Contre une politique d'exclusion à l'ENS de Lyon
Lors du Conseil des directions de département du 18 mai 2020 (dont les élu⋅es étudiant⋅es ont fait un compte-rendu), le président de l'ENS de Lyon a annoncé la diminution de 20 % du recrutement de normalien⋅nes étudiant⋅es* à la rentrée 2020.
Faite dans un contexte de crise sanitaire, cette annonce pourrait être motivée par la nécessité de mettre en place la distanciation sociale dans un espace contraint à la rentrée. Les discussions autour d'une telle mesure semblent néanmoins avoir préexisté à la crise sanitaire et le président a affirmé qu'elle répondait aussi à l'exigence de former des élèves (recruté⋅es sur concours) dans un milieu « homogène ».

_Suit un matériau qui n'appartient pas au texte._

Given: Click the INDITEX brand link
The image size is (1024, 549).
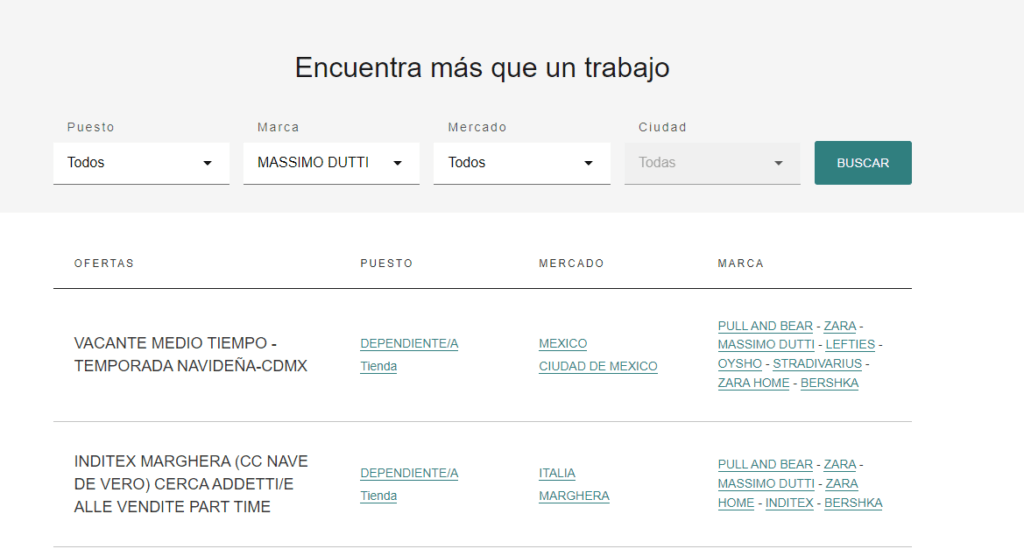Looking at the screenshot, I should (x=789, y=503).
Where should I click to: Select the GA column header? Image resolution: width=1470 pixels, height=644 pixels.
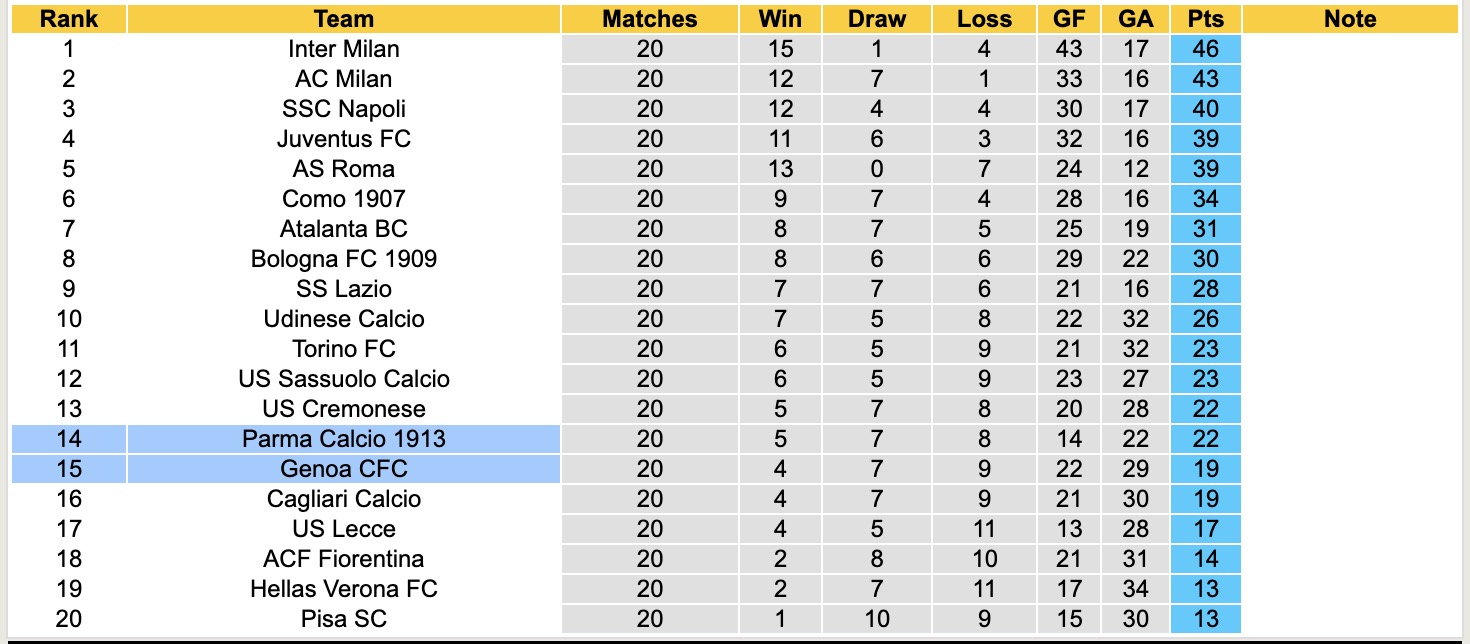(1136, 19)
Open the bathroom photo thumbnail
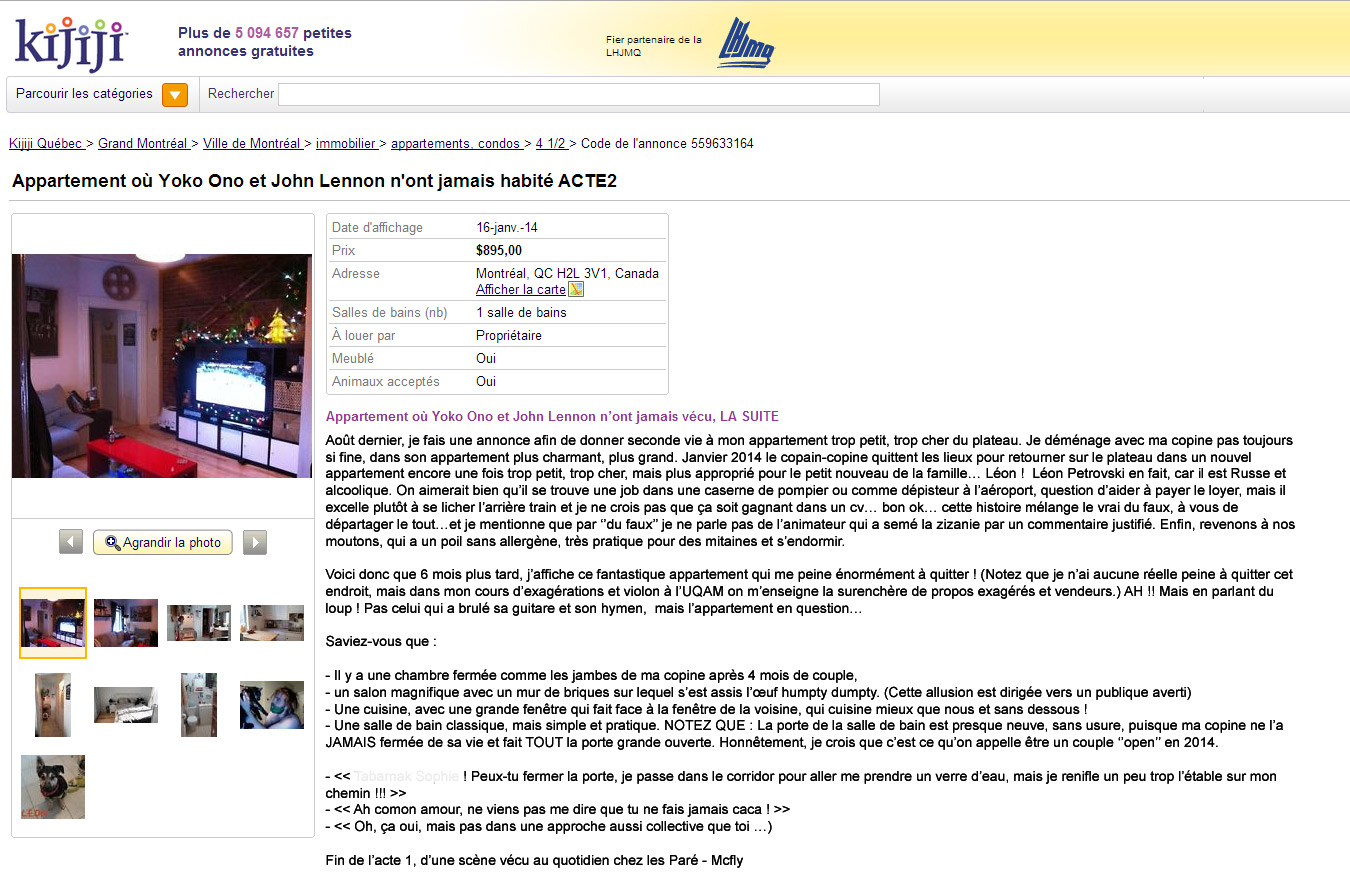Viewport: 1350px width, 875px height. tap(199, 705)

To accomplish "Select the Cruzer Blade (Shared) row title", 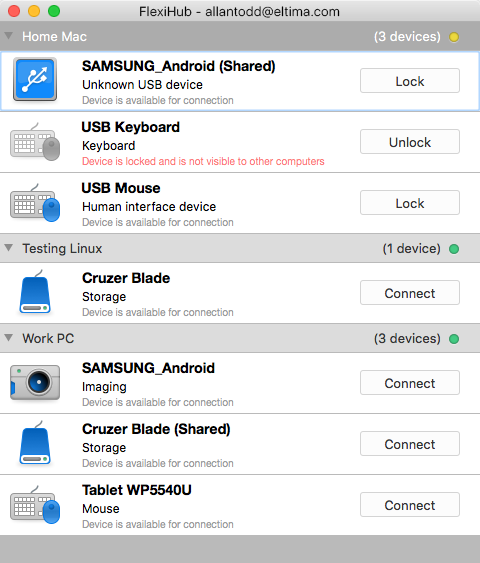I will click(156, 429).
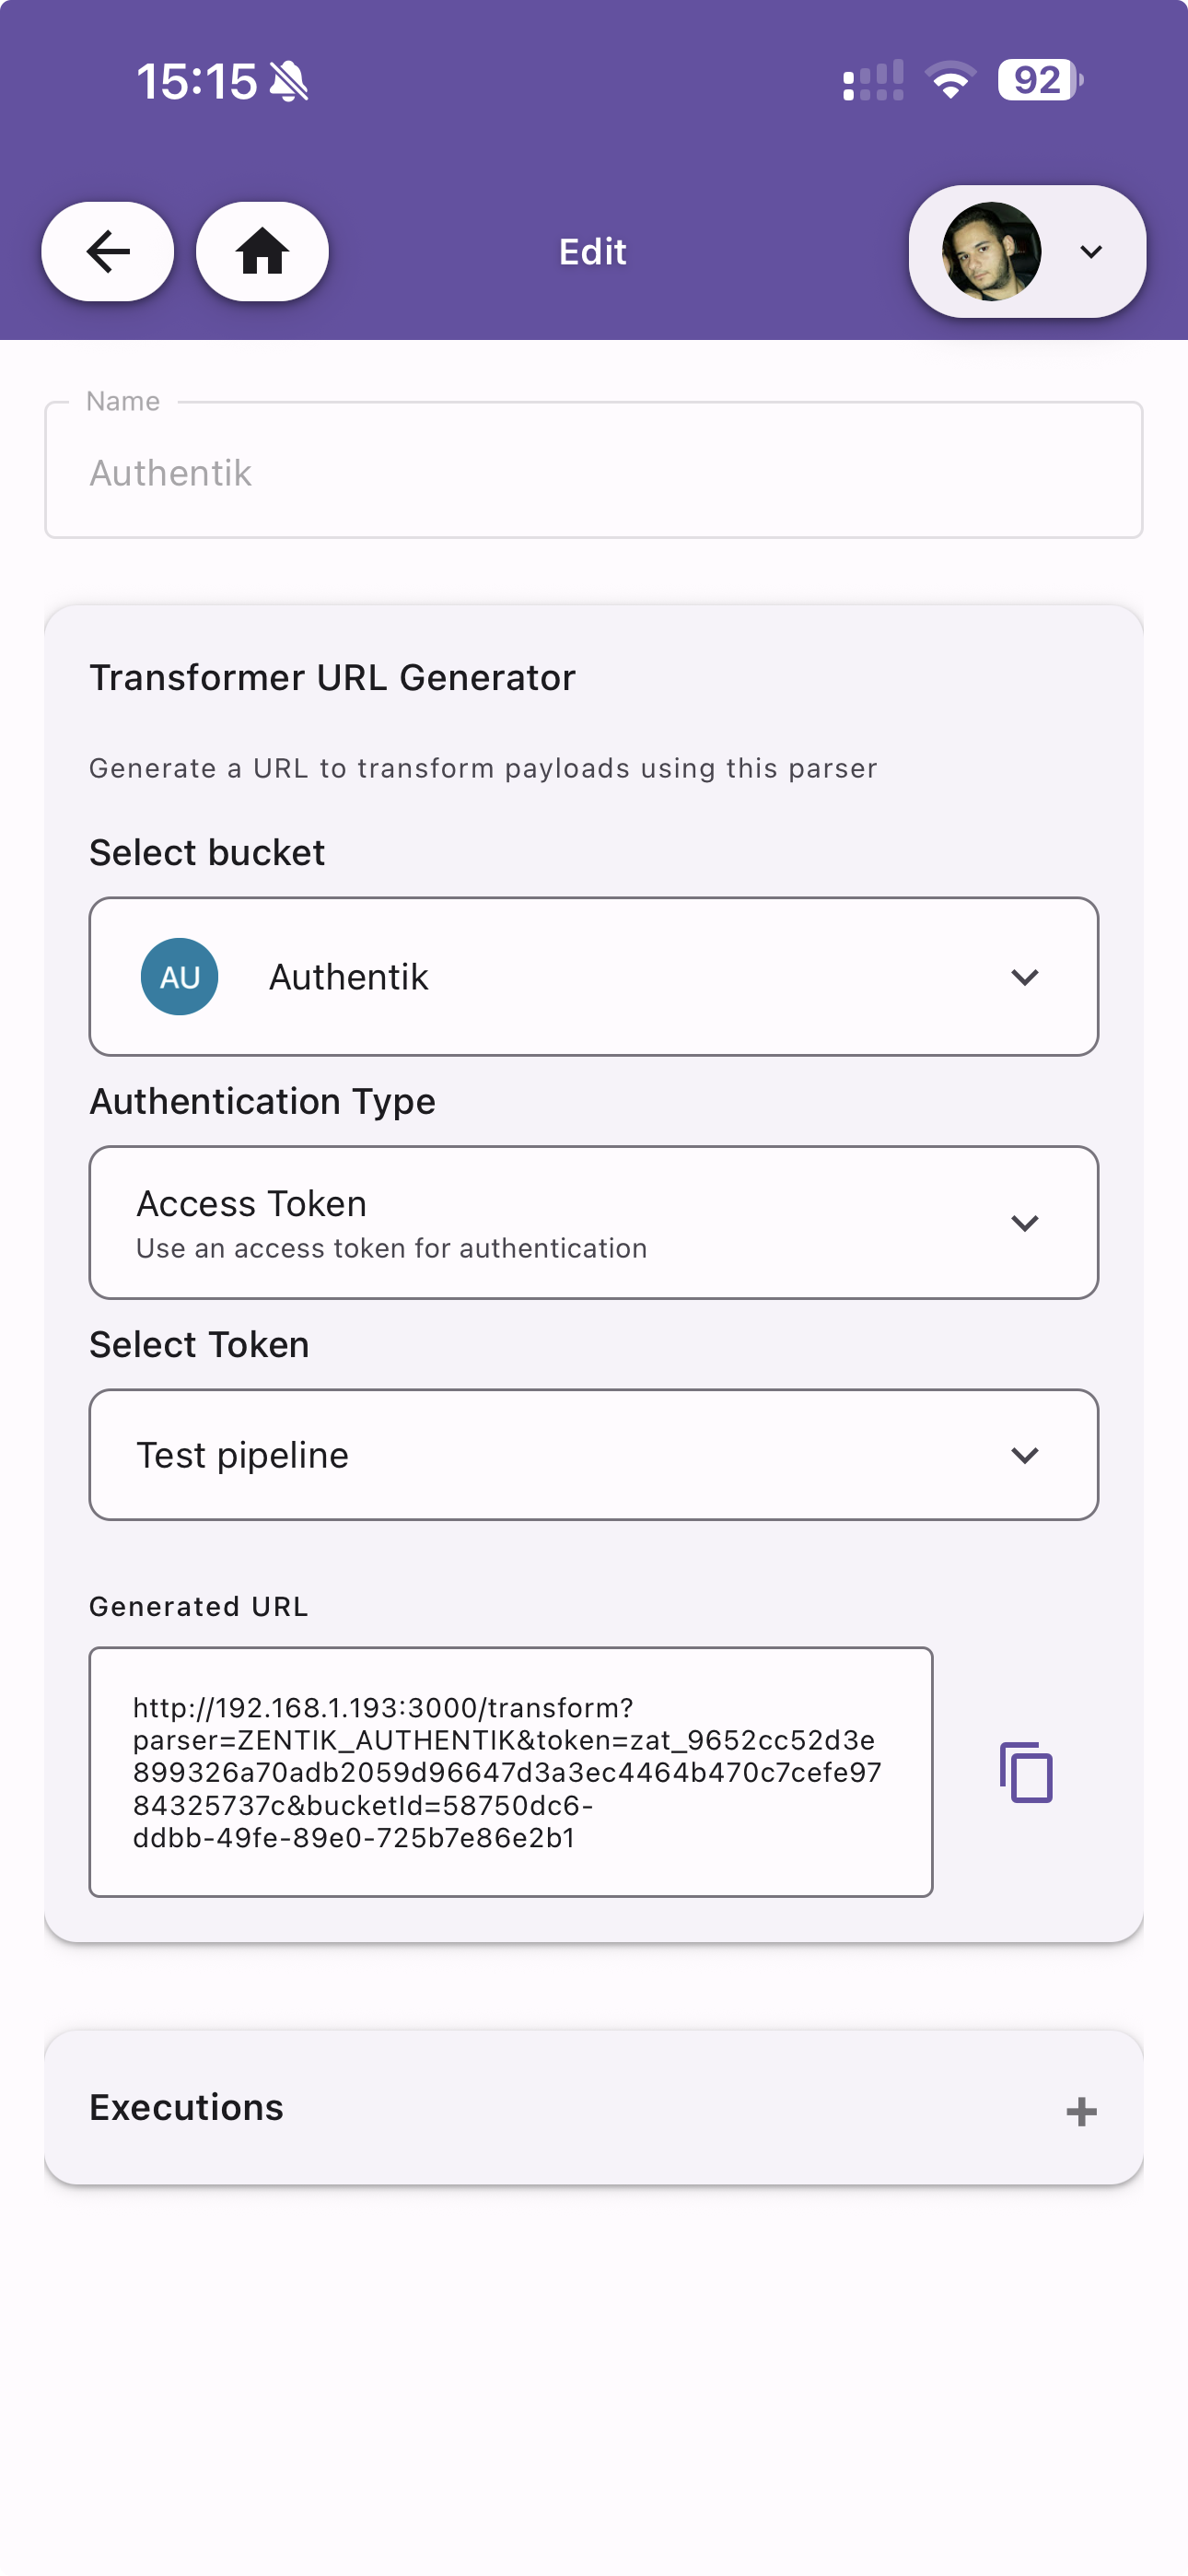The height and width of the screenshot is (2576, 1188).
Task: Tap the Executions header
Action: pos(187,2107)
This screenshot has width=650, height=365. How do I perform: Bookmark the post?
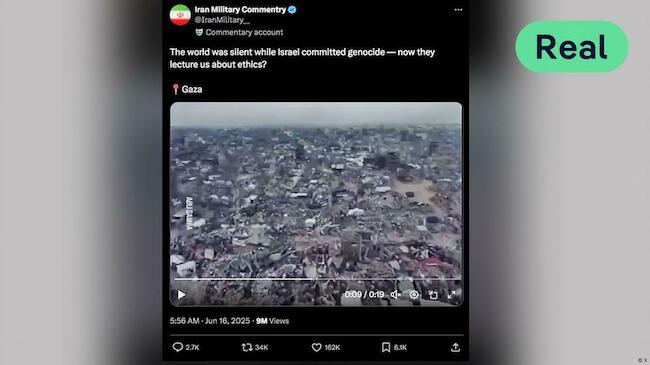[x=386, y=347]
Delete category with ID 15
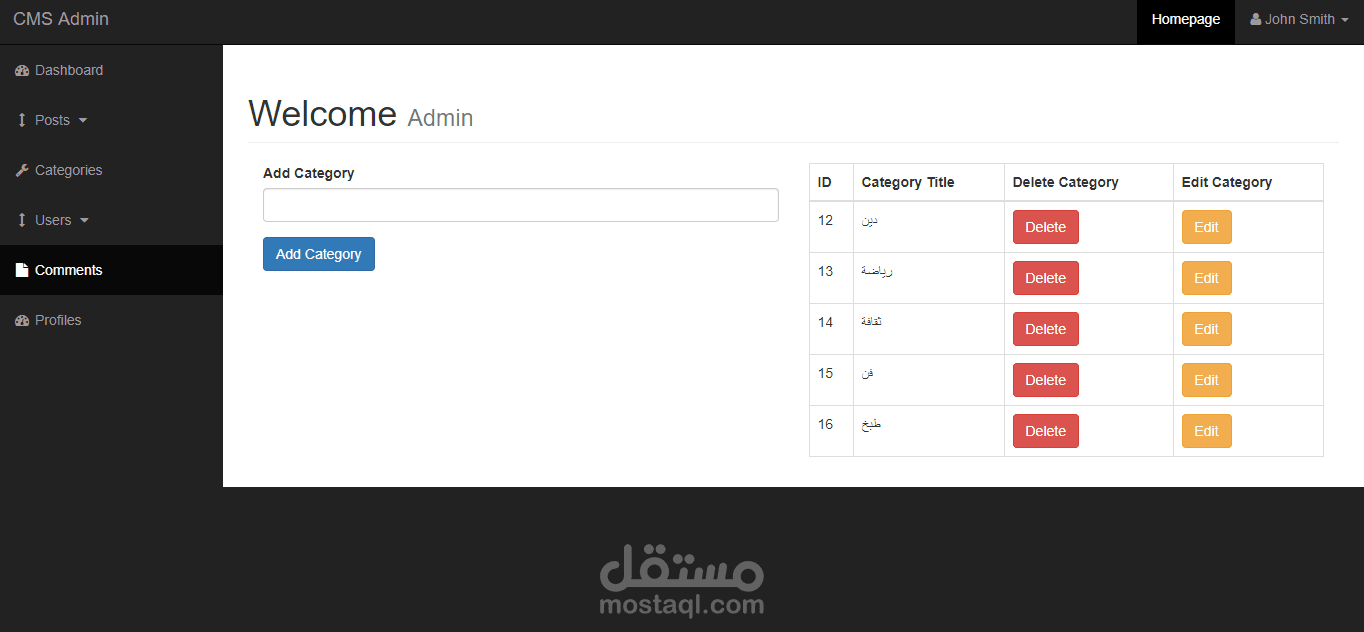Screen dimensions: 1364x632 [1046, 380]

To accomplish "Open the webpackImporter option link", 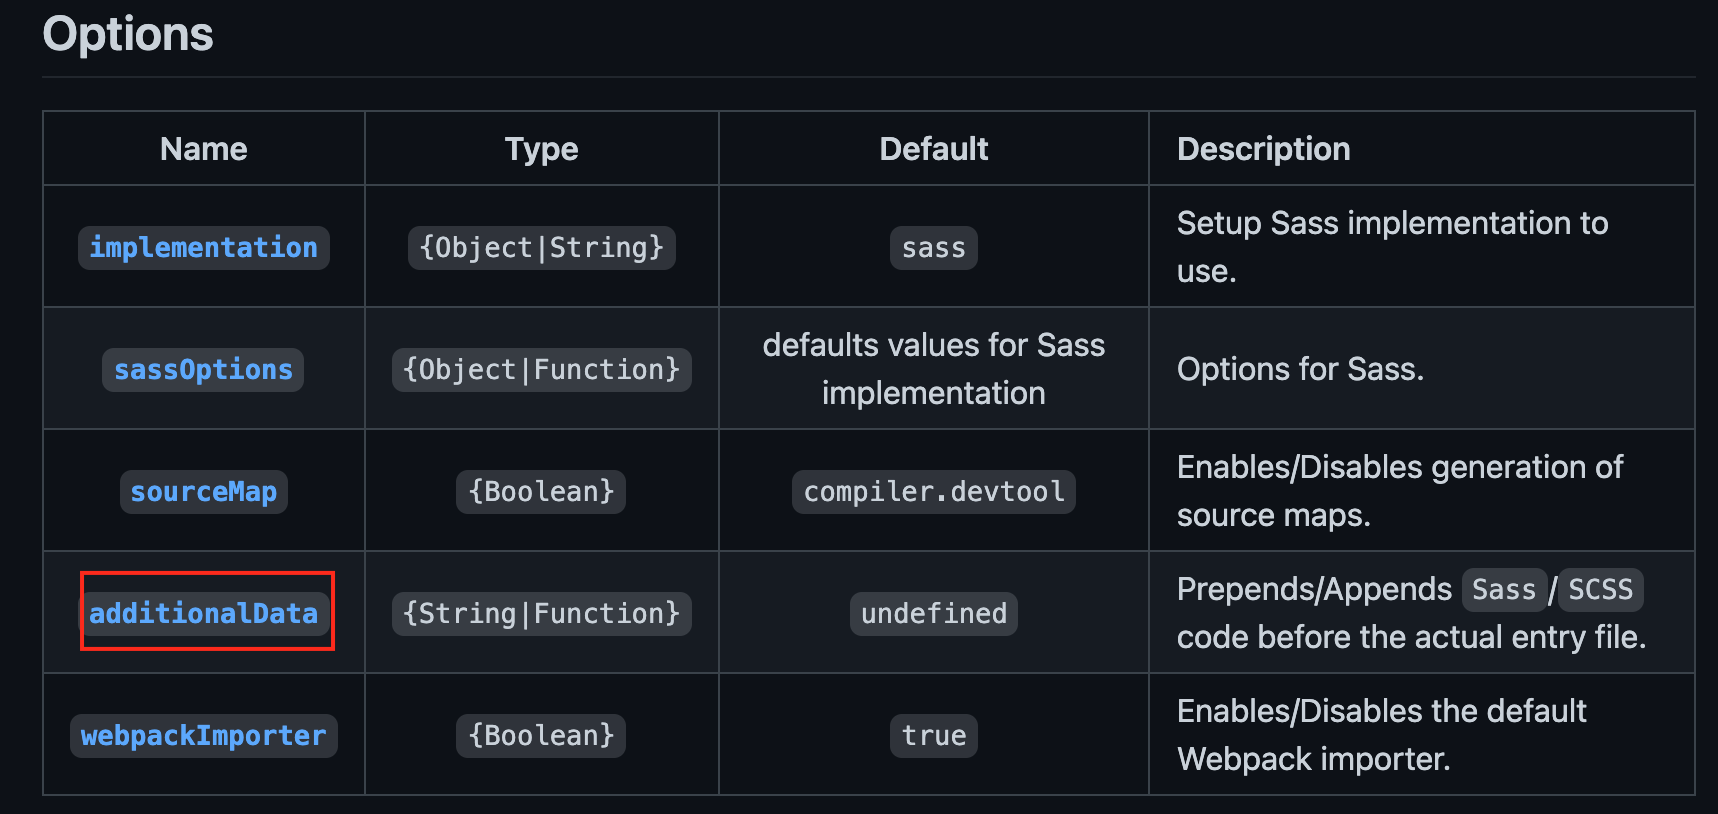I will coord(203,736).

Cette décision est profondément choquante, à plus d'un titre.
Tout d'abord, la forme est totalement irrespectueuse : une telle annonce ne peut avoir lieu informellement, sans publication officielle, ne serait-ce que pour que les personnes qui candidatent actuellement soient prévenues. Aujourd'hui, l'incertitude est totale : comment les places supprimées seront-elles réparties entre les départements ? Une coupe similaire aura-t-elle lieu dans le recrutement d'auditeur⋅ices de master** ? Cette annonce ne peut non plus être faite sans qu'un débat ait été engagé avec les communautés étudiantes et enseignant⋅es, qui sont aujourd'hui complètement prises au dépourvu par une décision qui engage toute l'École.
Ensuite, le fond est particulièrement nauséabond : après une année passée à se gargariser des avancées de la « mission diversité »***, l'ENS diminuerait le nombre de recrutements sur dossier au nom d'une détestable « homogénéité de niveau » à garantir ? L'admission sur dossier recrute des étudiant⋅es aux origines nettement moins privilégiées que l'admission sur concours, et permet chaque année à nombre d'étudiant⋅es de l'Université de nous rejoindre. Cette diversité (encore très insuffisante, par ailleurs) n'est pas un frein à l'exercice des missions de l'École, elle est une richesse que nous devons travailler à agrandir : si la présidence a vraiment le sentiment que l'organisation de nos formations n'est en phase qu'avec les étudiant⋅es sorti⋅es des meilleures classes préparatoires, n'est-ce pas plutôt le signe que nous devons d'urgence repenser cette organisation pour être capables d'accueillir des étudiant⋅es issu⋅es des horizons les plus divers ?
Nous sommes étudiant⋅es, enseignant⋅es, chercheur⋅euses, personnels, ancien⋅nes étudiant⋅es de l'ENS de Lyon, mais nous ne nous reconnaissons pas dans la politique d'exclusion que notre présidence nous présente. Nous exigeons que le maintien du nombre d'étudiant⋅es recruté⋅es sur dossier fasse l'objet d'annonces claires et rapides.
En outre, parce que la solution à une telle situation doit être politique et pédagogique plutôt que technique, nous souhaitons que toutes nos communautés soient associées à un débat nécessaire sur la meilleure façon de faire évoluer nos formations et de construire une politique d'ouverture qui, seule, peut justifier l'existence d'une école comme la nôtre.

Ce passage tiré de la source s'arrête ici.